Phillips v. Emmons
Decision Date | 02 October 1987 |
Citation | 514 So.2d 1369 |
Parties | Ruby J. PHILLIPS, et al. v. Annie EMMONS. 86-840. |
Court | Alabama Supreme Court |
Greg F. Jones of Wilkins, Bankester & Biles, Bay Minette, for appellants.
John Earl Chason of Chason & Chason, Bay Minette, for appellee.
Appeal by plaintiffs from a judgment for defendant based upon a jury verdict and from the denial of plaintiffs' motion for a new trial. We reverse and remand.
The plaintiffs were Ruby Janice Phillips and Angela Phillips, who sued by her next friend, William Phillips. Alabama Farm Bureau Mutual Casualty Insurance Company was added as a party plaintiff on motion of the defendant, Annie Emmons. Emmons was the driver of a school bus that collided with a vehicle occupied by the plaintiffs, who subsequently brought this action to recover damages.
The sole issue on appeal concerns the admission of certain testimony of Trooper Cecil Myrick relating to the cause of the accident.

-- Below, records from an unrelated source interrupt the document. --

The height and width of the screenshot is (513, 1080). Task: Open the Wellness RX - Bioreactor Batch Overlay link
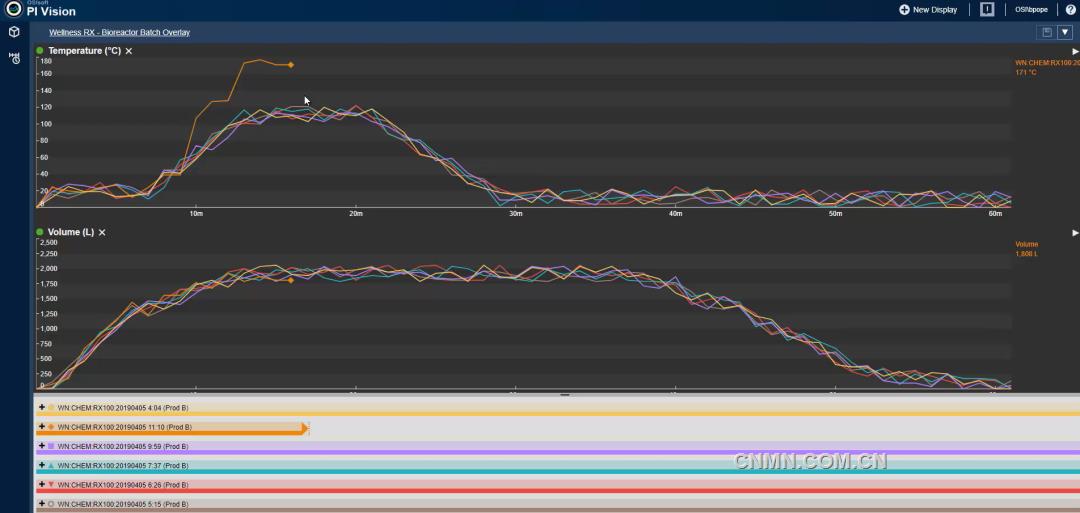tap(119, 32)

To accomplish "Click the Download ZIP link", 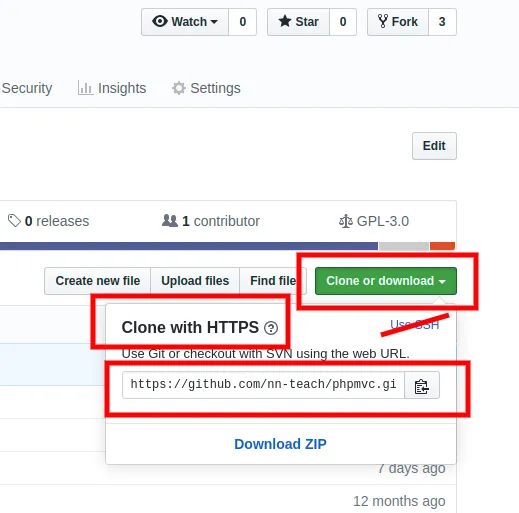I will 280,444.
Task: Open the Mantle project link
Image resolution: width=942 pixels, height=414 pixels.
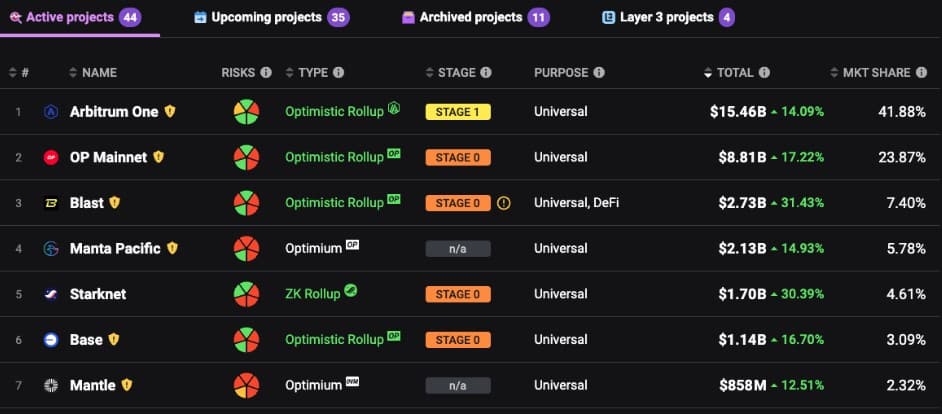Action: 92,385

Trooper Myrick was called as a defense witness. His testimony revealed that he had investigated the accident and attempted to determine the relative paths of the respective vehicles. He described the scene of the accident and, specifically, the tire tracks that he connected to the paths of the two vehicles. Although he did not witness the accident, Trooper Myrick testified that the vehicles remained at their final resting places and that the parties were still at the scene of the accident when he arrived. Over objection, Trooper Myrick was allowed to testify, in the following exchange, as to "what caused the accident":
The appellant argues that this evidence was inadmissible for three reasons. First, she argues that Trooper Myrick was not qualified to give an opinion as to the "cause" of the accident. Second, she argues that his opinion was speculative and conjectural. Third, she argues that his opinion on the cause of the accident invaded the province of the jury. We need not address all of the grounds appellant argues in support of reversal, because, even if we assume arguendo that Trooper Myrick was qualified to give an opinion as to the cause of the accident, we find that his testimony was, nevertheless, inadmissible inasmuch as it was expert testimony based on facts not in evidence and not within the trooper's firsthand knowledge.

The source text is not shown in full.